UNA BURLA!! MIRA CUANTO LE PAGARÁN A PELOTEROS EN CUBA EN 2025-2026

En el béisbol cubano, la narrativa oficial sigue vendiendo la idea de que los jugadores compiten “por amor a la camiseta”, una frase que suena romántica, pero que en la práctica no llena la nevera, no paga el alquiler y mucho menos resuelve las cuentas del mes. Detrás de la épica de héroes provinciales y récords históricos, existe una realidad incómoda que muchos prefieren no abordar: los salarios son tan bajos que rozan lo insultante, y aunque el gobierno ha hecho ajustes mínimos, el fondo del problema sigue intacto.

En plena Serie Nacional, un pelotero puede dejar el alma en el terreno durante meses y cerrar la temporada con un ingreso que apenas cubre lo básico.

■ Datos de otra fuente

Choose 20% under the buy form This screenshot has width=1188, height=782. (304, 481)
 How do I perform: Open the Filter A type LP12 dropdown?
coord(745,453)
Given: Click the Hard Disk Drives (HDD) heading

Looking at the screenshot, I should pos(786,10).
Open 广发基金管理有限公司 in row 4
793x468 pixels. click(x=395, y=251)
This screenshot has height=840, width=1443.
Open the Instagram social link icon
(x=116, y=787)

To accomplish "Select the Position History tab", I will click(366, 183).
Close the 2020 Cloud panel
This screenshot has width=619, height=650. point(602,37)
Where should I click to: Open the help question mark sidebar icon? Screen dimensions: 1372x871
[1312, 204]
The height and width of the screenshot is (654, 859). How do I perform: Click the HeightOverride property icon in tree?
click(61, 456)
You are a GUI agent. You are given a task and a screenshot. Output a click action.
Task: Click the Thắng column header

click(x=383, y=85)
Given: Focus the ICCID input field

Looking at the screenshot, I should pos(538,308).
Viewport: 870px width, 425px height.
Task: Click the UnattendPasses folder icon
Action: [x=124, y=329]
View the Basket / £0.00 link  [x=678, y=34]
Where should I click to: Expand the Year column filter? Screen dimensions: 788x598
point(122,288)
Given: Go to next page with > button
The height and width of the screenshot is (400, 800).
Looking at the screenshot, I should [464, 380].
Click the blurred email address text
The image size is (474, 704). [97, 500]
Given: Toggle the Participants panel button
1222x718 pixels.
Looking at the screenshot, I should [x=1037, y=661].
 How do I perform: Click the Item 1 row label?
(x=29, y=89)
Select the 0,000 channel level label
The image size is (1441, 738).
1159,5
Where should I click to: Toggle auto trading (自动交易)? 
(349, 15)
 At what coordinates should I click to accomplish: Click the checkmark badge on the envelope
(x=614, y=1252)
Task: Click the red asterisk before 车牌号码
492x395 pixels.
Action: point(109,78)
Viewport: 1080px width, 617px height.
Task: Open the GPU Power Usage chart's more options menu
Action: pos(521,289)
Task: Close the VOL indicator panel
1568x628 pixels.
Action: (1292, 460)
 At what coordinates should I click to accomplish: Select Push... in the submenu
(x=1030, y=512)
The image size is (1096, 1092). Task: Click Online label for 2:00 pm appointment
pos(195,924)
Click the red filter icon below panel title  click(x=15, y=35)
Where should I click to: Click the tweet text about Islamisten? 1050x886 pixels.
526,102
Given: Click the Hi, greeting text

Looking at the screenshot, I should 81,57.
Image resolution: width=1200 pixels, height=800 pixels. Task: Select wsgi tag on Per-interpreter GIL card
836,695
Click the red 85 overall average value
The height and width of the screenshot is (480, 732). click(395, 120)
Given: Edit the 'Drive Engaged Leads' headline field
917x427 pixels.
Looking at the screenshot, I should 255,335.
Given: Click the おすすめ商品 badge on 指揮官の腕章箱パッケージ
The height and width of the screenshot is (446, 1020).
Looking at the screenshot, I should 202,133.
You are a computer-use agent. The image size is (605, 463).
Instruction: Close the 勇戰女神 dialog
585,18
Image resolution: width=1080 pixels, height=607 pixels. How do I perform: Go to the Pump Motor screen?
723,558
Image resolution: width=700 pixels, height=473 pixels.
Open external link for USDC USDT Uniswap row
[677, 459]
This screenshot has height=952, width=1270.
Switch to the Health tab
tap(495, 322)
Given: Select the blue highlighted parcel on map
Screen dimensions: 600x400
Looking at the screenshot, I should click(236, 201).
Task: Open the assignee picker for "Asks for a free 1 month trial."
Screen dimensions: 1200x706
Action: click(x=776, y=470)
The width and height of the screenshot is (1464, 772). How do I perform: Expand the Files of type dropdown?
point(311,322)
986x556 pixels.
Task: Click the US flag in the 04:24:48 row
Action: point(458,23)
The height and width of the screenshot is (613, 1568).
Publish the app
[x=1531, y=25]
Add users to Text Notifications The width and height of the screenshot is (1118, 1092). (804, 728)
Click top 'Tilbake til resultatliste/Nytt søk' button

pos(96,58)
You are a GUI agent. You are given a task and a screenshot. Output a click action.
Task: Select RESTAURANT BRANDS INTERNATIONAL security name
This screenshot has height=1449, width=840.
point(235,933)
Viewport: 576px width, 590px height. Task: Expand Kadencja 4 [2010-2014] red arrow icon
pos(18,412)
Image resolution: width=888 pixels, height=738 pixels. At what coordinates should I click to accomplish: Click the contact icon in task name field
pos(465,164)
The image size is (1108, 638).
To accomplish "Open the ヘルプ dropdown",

Tras el último aumento salarial, aplicado para la Liga Élite, el monto mínimo ronda los 20 dólares mensuales al cambio actual, una cifra que en cualquier otra liga del mundo sería considerada una burla. Este incremento, aunque en el papel suene como un avance, en la práctica no cambia la ecuación: se trata de un ajuste mínimo que no alcanza para mejorar de forma real la vida de los jugadores.

La comparación con otras ligas es demoledora. En MLB, el jugador peor pagado recibe más de 740 mil dólares al año; en Japón o Corea del Sur, los contratos más modestos rondan los 200 mil. Incluso en ligas de menor envergadura como la mexicana, dominicana o venezolana, el salario mínimo en pocas semanas supera lo que un pelotero cubano gana en todo un año. No hace falta ser economista para entender por qué tantos deciden abandonar la isla en busca de mejores oportunidades.

El discurso de “jugar por amor a la camiseta” puede funcionar como propaganda, pero no resuelve el dilema de un jugador que necesita mantener a su familia. Muchos peloteros han confesado, siempre en privado para evitar represalias, que deben buscar ingresos adicionales: entrenar a niños en academias privadas, trabajar como choferes o incluso vender productos de importación que logran traer en viajes con delegaciones. Algunas historias parecen sacadas de una película, pero son el reflejo de la supervivencia en un sistema que no garantiza estabilidad económica.

Cuando un jugador cubano se marcha para firmar en República Dominicana, México o cualquier otro país, no lo hace por capricho ni por traición a su tierra. Lo hace porque en un año fuera puede asegurar el futuro de su familia, mientras en Cuba apenas sobrevive. La diferencia económica es el combustible de un éxodo constante que, en los últimos 15 años, ha visto salir a más de un centenar de figuras, muchas de ellas en el punto más alto de su rendimiento.

El gobierno, consciente de las críticas, ha implementado pequeños aumentos en los últimos años, pero estos resultan insuficientes frente al costo de vida y la competencia internacional. El modelo se mantiene estancado, exigiendo a sus jugadores dedicación absoluta y entrenamientos exigentes, pero recompensándolos con salarios simbólicos. El resultado son estadios cada vez más vacíos, plantillas envejecidas y una cantera que pierde talentos antes de que alcancen su máximo potencial. Mientras esta realidad no cambie, el béisbol cubano seguirá viendo cómo sus mejores peloteros se marchan, y el ajuste salarial quedará como un gesto mínimo ante un problema estructural mucho más profundo.